Nature crunched the numbers on the 346 Nobels given to 646 laureates across the three science categories (physics, chemistry, and physiology or medicine) since 1901. Each prize, worth just over $1mn, can be shared by up to three people.

In the 20th century, 11 science Nobels were awarded to women; since 2000, there have been 15. This year? None. “It does not surprise me . . . but it disappoints me,” the Oxford university astrophysicist Dame Jocelyn Bell Burnell tells me. She is widely regarded as having lost out on a 1974 Nobel for the discovery of pulsars in favour of two senior men, one her PhD supervisor. In 2018 Bell Burnell won a $3mn Breakthrough Prize — a newer rival to the Nobels co-founded by tech billionaires including Mark Zuckerberg — and used the cash to start a scholarship fund for physicists from under-represented backgrounds.

More than half of the science Nobels, meanwhile, have gone to North America.

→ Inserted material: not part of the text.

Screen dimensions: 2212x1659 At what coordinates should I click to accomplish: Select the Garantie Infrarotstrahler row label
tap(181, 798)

Frances Arnold, a Caltech professor and a 2018 Nobel Prize-winner for chemistry, told me on Monday that she too “would have loved to see female winners as well as more geographical diversity” but added that the talent pool is widening and that change is surely coming.

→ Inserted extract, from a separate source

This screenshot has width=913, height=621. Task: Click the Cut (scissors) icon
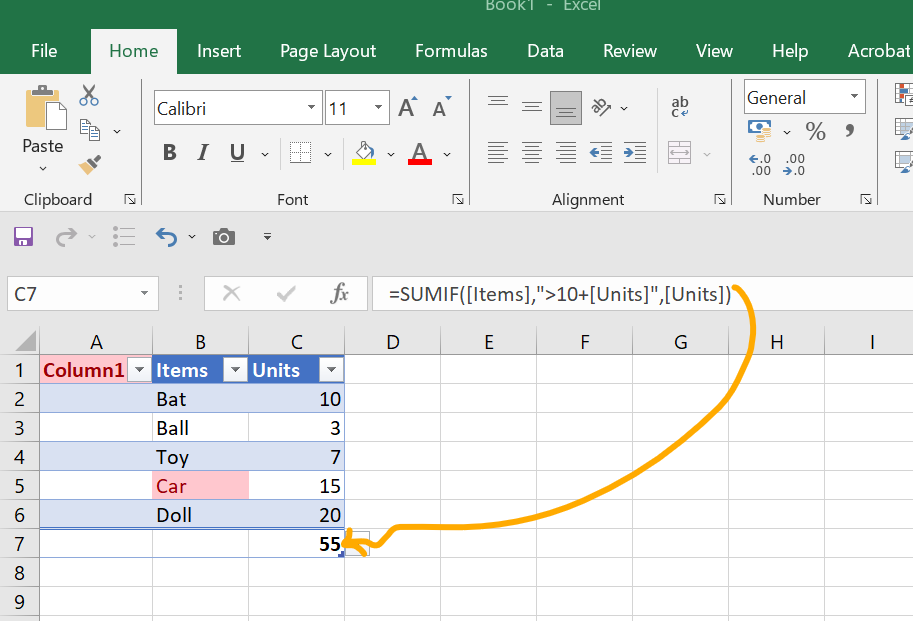coord(88,95)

Laureates tend to beget laureates. JJ Thomson, a 1906 physics winner, trained nine more physics laureates plus two in chemistry. US scientists Victor Ambros and Gary Ruvkun, who shared the physiology or medicine prize this year, both trained under Robert Horvitz, a 2002 laureate; Ambros’s doctoral supervisor was 1975 winner David Baltimore.

The inbreeding in the Nobel family tree partly reflects the funding, power and prestige of some institutions — but also the tightly controlled nomination process. The only people able to submit names are previous laureates; members of the Royal Swedish Academy of Sciences; and professors at a handful of renowned universities. Others need an official letter of permission to nominate. Scientists cannot self-nominate, and all submissions stay secret for 50 years.

The prize committees are trying to identify more women, young people and scientists beyond US and Europe as nominators. The African Academy of Sciences and the World Academy of Sciences have offered help. The latter, set up in 1983 by the late Pakistani physics laureate Abdus Salam, numbers 1,400 scientists in lower- and middle-income countries.

Especially in an age of collaborative science, the Nobel Prizes remain the ultimate global symbols of individual achievement. It is only right that selection committees go above and beyond in unearthing the full breadth of scientists who deserve them.